# EXERCISE INSTRUCTIONS
Write out the stretch of lines below that begins at the line with "You are a GUI" and ends at the line with "Task: Click the", including both, exactly as given and nothing more.

# EXTRACTED ENTRIES
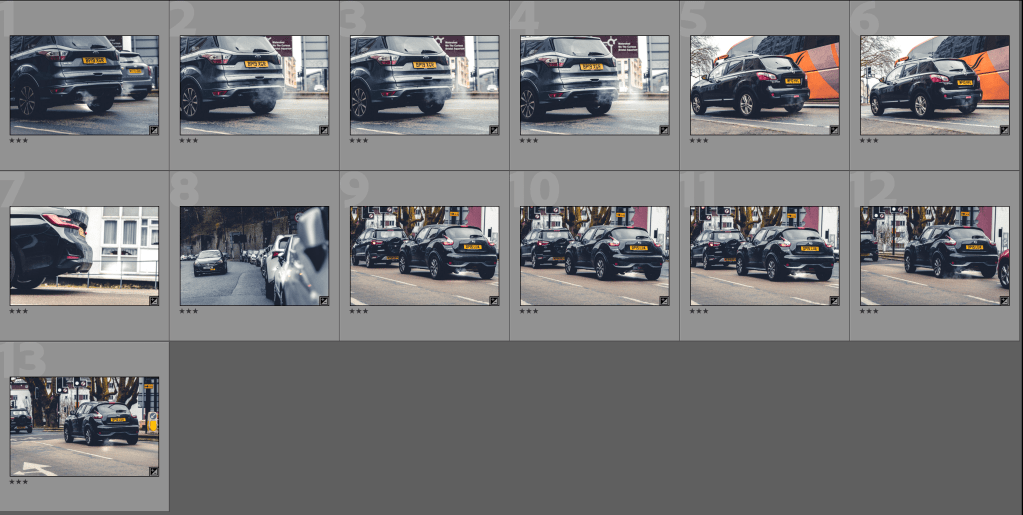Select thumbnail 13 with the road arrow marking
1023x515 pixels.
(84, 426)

...

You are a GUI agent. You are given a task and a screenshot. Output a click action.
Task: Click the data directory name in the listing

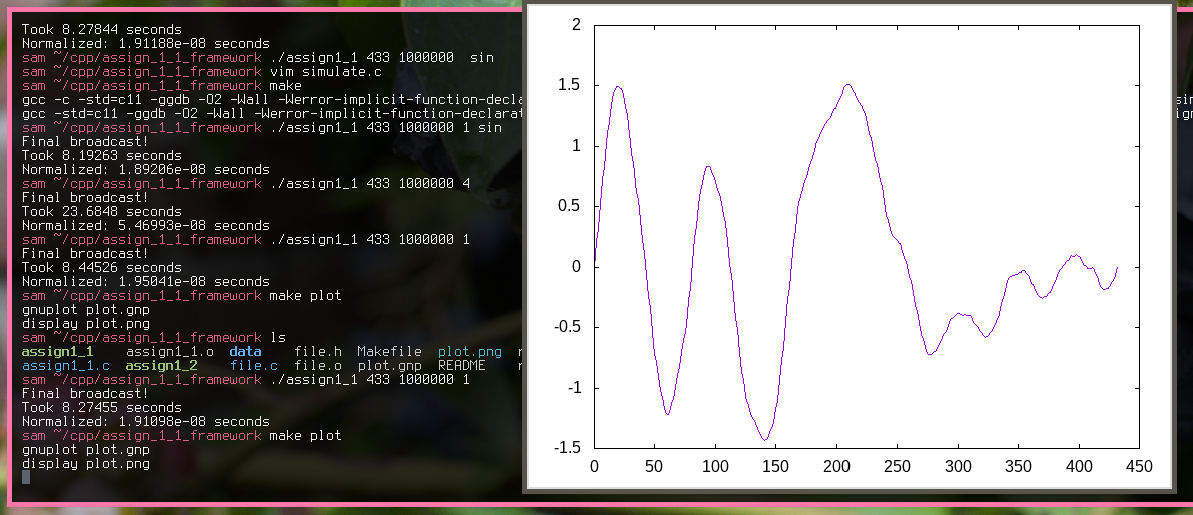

# ANSWER BOX
You are a GUI agent. You are given a task and a screenshot. Output a click action.
Task: Click the data directory name in the listing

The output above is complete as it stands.